For many companies, discovering black discoloration on your wood packaging products can be troublesome. At first glance it might look like mold fungi, which are a great cause of concern regarding human health, but it might be something else entirely. There are types of fungi that grow on lumber called bluestain but they are not linked to human health concerns.
Interestingly, there are also other types of naturally occurring defects in lumber that might look like mold but in fact are not biological. Before you “jump the gun” and ask your supplier to replace all your wood pallets with fresh ones, keep in mind there are many types of naturally occurring, non-biological defects that may look scary, but are not caused by microorganisms (fungi, bacteria, etc).
Understanding the difference could save you time, money, and a great deal of worry. The report “Wood Discolourations & Their Preventions, with an Emphasis on Bluestain” discusses the different types of discoloration commonly found on wood products and how to identify them. The report at the bottom of the article includes pictures and examples of each of these discolorations.
Iron stain is considered the most common type of black stain found on wood products. According to the report, “it is caused by elemental iron reacting with phenolic chemicals in the wood to form black iron tannates, or common black ink pigment.” In other words, if particles of iron are deposited on wood during railway transport or if steel wire, staples, or nails are in direct contact with wood and the wood becomes wet, the wood might become stained dark with iron. Even saw blades will sometimes cause these streaks.
In western hemlock, a type of discoloration occurs only after the wood is dried in a kiln. Whereas the unaffected areas appear light yellow, affected areas appear dark brown, making for noticeable differences in surface color variation. Below the surface of susceptible pieces, sometimes the brown stain will appear black after the wood is dried. This is known as zebra stain. Zebra stains happen when iron or manganese darkens the browning and makes it turn black.
If your wood product is left outside and exposed to the sun, over time it will darken (like a sun tan) and may make the wood appear dirty or damaged. The impact of sun exposure causes a chemical change in the tannins of the wood that, over time, react to the sun’s exposure. If this happens to your wood packaging product, or other lumber product, it’s said to be “weathered.”
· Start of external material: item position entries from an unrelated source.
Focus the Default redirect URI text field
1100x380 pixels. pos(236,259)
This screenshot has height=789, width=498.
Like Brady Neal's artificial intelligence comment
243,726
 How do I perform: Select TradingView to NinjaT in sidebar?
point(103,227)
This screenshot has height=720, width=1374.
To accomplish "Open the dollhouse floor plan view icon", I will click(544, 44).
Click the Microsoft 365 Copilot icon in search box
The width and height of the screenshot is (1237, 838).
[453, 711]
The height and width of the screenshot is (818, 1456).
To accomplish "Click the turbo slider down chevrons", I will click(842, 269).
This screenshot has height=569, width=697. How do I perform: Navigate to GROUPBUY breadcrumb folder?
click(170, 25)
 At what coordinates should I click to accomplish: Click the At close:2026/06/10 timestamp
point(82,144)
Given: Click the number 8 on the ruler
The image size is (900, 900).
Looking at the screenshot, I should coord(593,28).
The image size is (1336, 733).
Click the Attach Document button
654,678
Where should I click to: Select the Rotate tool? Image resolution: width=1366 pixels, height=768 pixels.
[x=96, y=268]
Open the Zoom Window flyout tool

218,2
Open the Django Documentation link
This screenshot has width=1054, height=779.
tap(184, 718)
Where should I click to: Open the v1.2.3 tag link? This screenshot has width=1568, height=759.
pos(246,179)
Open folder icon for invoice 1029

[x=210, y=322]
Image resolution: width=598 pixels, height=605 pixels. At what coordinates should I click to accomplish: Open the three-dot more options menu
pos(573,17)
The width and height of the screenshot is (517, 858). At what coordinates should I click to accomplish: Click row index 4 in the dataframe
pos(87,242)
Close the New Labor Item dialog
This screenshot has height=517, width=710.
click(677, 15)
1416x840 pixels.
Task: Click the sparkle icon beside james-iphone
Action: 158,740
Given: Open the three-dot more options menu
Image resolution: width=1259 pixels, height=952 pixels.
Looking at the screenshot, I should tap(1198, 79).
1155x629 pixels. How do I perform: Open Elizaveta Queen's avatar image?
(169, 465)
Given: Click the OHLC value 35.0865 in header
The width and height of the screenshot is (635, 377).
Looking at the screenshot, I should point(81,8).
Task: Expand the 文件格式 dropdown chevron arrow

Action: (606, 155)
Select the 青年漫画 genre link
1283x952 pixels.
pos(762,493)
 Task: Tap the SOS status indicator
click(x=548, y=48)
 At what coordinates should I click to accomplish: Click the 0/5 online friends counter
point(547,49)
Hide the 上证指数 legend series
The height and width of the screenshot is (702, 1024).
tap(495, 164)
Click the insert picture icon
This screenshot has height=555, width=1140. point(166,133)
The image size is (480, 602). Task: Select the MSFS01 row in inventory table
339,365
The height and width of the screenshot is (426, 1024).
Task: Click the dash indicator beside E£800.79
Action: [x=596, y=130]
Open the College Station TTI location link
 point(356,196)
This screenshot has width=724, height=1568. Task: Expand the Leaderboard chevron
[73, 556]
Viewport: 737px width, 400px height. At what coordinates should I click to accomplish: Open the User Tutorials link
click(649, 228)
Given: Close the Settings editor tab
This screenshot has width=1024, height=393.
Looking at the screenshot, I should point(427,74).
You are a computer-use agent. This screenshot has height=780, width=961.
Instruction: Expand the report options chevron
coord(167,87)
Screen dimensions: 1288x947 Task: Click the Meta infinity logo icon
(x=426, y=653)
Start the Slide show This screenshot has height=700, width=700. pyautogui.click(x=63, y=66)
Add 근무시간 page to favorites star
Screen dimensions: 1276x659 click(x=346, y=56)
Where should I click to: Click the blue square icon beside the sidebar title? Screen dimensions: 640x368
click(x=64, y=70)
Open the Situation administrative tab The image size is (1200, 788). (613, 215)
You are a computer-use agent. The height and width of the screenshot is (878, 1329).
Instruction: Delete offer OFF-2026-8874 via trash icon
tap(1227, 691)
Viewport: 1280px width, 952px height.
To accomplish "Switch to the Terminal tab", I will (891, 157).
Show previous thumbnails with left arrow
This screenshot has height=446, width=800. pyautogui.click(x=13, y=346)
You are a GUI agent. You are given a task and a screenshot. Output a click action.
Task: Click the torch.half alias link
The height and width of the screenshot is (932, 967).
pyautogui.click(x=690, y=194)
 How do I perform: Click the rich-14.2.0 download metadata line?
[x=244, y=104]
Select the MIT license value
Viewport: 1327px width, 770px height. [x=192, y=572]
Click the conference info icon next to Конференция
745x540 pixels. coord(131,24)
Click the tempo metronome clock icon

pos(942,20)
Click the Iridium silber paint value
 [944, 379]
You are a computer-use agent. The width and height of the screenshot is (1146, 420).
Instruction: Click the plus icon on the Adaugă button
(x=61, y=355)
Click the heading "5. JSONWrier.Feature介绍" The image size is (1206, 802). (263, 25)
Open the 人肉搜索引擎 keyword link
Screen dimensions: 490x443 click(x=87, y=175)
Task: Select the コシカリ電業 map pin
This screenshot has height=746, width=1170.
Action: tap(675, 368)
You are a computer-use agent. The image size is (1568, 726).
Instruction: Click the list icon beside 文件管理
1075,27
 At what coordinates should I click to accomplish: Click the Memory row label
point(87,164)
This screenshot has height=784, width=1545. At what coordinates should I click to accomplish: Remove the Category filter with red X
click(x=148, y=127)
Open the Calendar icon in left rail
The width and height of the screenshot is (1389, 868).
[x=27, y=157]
Red alder, oaks, beech, maples, and other hardwood species are commonly susceptible to enzymatic discoloration. This is the reaction of enzymes or polyphenolic compounds in living cells. This produces a grayish or brownish tone in sapwood.
Typically seen in the forms of dark lines or streaks in oak, green or brown patches in sugar maple, or purple to black areas in yellow poplar; mineral discoloration sometimes develops in standing or fallen trees in mineral rich soils.
Preventing discolorations caused from iron stain and weathering are quite manageable. If you store wood products outdoors, keep them covered yet ventilated to prevent weathering. Also, keep your ferrous metals from having direct contact with lumber to prevent black ink stains. Other types of black stains and discolorations, like zebra stains, enzymatic discolorations or mineral discolorations, are naturally occurring and challenging to control.
Fungi are all around us. It’s estimated that there are at least 5.1 million different species of fungi in the world. One of the reasons why trees grow to be so large is that certain types of fungi pass vital nutrients to them underground that they might not otherwise have access to.
These nutrients help trees grow, allowing to them to sequester carbon from the atmosphere during their growth phase.
In forests, certain types of fungi play a very interesting role. Research scientist and mycologist Adnan Uzunovic notes,
“Fungi are very important for nature and forest as they are natural recyclers and many decay fungi do a very important job. Many fungi are present in forests have various roles in forest ecosystem. Apart from those that are recyclers, some are mycorrhizae fungi that form symbiotic relationships with plants providing necessary nutrient to trees. A small minority of fungi are plant pathogens that can kill live trees or affect leaves and needles or cause cankers on stems and twigs, or cause root rots.”
When something in a forest dies, decay fungi help ensure those byproducts are reusable to other forms of forest life. In other words, they help ensure that nothing goes to waste. Mycorrhizae fungi, on the other hand, help plants in forests absorb water and nutrients. In return, the plant provides the fungus with carbohydrates it formed from photosynthesis. It’s a symbiotic relationship because the fungus and plant help each other survive.
In 1997, Suzanne Simard of the University of British Columbia in Vancouver discovered one of the first pieces of evidence that Mycorrhizae fungi is capable of transferring carbon between a Douglas fir tree and a paper birch tree. It was later discovered that they also facilitate an exchange of nitrogen and phosphorus between plants and that when this type of fungi are paired with a tree, the tree’s immune system becomes heightened, allowing it to better defend itself from more damaging threats, like those from insects or beetles.